• [Short problem] Reproduce everything in the wrestling results text below, from "The next saw" down to "the top rope.", without any alteration.

• [Article]
────────────────────────────────────────
The next saw Big Boss Man defeat Barry Horowitz with a "Sidewalk Slam".

The final match, saw The Headshrinkers defeat Red Fox & Royce Royal after Fatu hit a splash from the top rope.

| No. | Results | Stipulations | Times |
| 1 | Tatanka defeated Repo Man | Singles match | 7:42 |
| 2 | Marty Jannetty defeated The Brooklyn Brawler | Singles match | 4:58 |
| 3 | Kamala (w/ Harvey Wippleman & Kim Chee) defeated Red Tyler | Singles match | 3:27 |
| 4 | Earthquake defeated Irwin R. Schyster (w/ Jimmy Hart) by disqualification | Singles match | 11:01 |
| 5 | Big Boss Man defeated Barry Horowitz | Singles match | 3:27 |
| 6 | The Headshrinkers (Fatu & Samu) (w/ Afa) defeated Red Fox & Royce Royal | Tag team match | 2:42 |
| 7^{D} | Nailz defeated Big Boss Man | Singles match | — |
| 8^{D} | Bret Hart (c) defeated The Mountie by submission | Singles match for the WWF Championship | — |
| 9^{D} | Virgil defeated Bam Bam Bigelow by disqualification | Singles match | — |
| 10^{D} | Razor Ramon defeated Randy Savage by countout | Singles match | — |
| 11^{D} | Bret Hart (c) defeated Papa Shango by submission | Singles match for the WWF Championship | — |
| 12^{D} | The Ultimate Warrior defeated Nailz | Singles match | — |
| (c) | – the champion(s) heading into the match |
| D | – this was a dark match |

===1993===

The 1993 edition of Survivor Series Showdown aired on the USA Network on November 21, 1993. It was taped over the course of two days; the first two matches on November 8, 1993 from Fernwood Resort in Bushkill, Pennsylvania and the last two matches on November 10, 1993 from Farrell Hall in Delhi, New York.
────────────────────────────────────────
• [Source data]

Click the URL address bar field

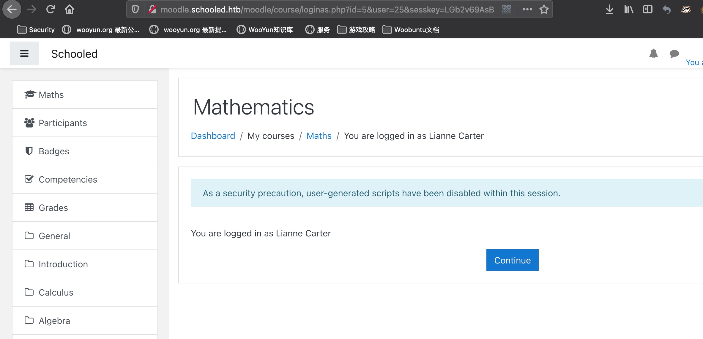pyautogui.click(x=327, y=10)
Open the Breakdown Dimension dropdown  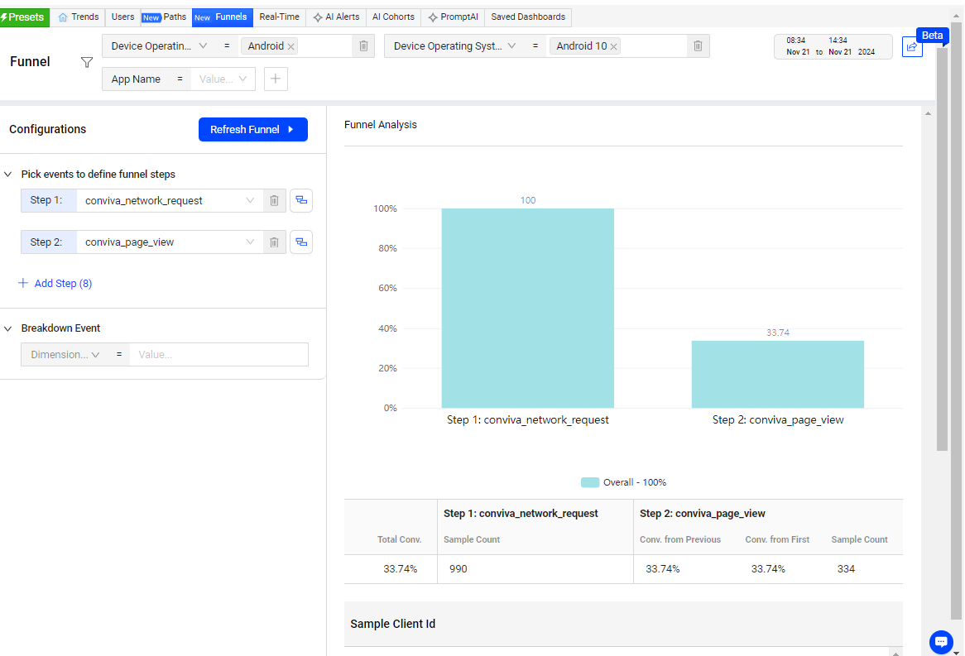65,354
────────────────────────────────────────
• [Response to the exercise]
The next saw Big Boss Man defeat Barry Horowitz with a "Sidewalk Slam".

The final match, saw The Headshrinkers defeat Red Fox & Royce Royal after Fatu hit a splash from the top rope.